Prologue
by soumanyon
Summary: Companion fic to Epilogue: The prologue of Moon Child, as seen by a sarcastic, slightly insane, suicidal vampire with a twisted and slightly disturbing sense of humor. Kei POV


Disclaimer: Moon Child isn't mine. It belongs to, among others, an ex-porn director and a media/general manwhore. ...XD

Dedicated to my best friend, who once again ended up dragging me kicking and screaming into something I was hell-bent against…and ended up loving. Where would I be without you? (Most likely with a pure and innocent mind that doesn't pine 24/7 for unattainable Jrock icons…damn you.)

**PROLOGUE**

Sometimes it seems like life is one big irony.
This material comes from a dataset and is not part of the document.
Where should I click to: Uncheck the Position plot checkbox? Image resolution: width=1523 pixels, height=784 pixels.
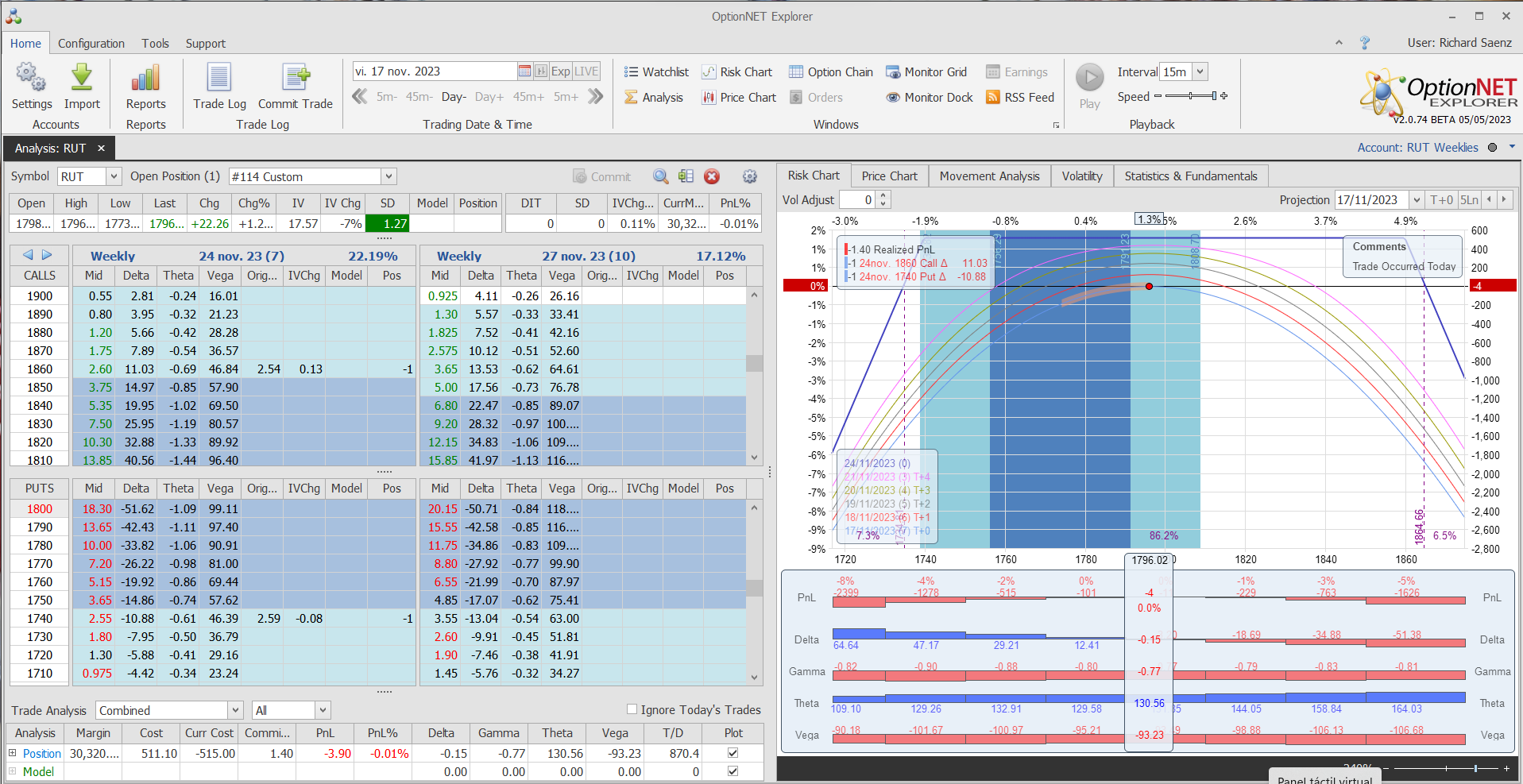pos(733,753)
When you least expect it, it knocks you clear off your feet. So it struck me that this was one of those moments. When it hits, it hurts, and realization hurt plenty when I stumbled over a loose bit of rock and fell flat on my face.

I considered staying there and going by the timeless piece of advice of 'drop dead.' It was an appealing option, until I considered how pathetic it would seem after my many long years of life to simply die in a grimy back alley somewhere in Mallepa some hours before dawn.

I had already picked myself up and even made an attempt at dusting myself off when I realized that I really, honest to God, didn't give a flying fuck where I died so long as I did. Soon.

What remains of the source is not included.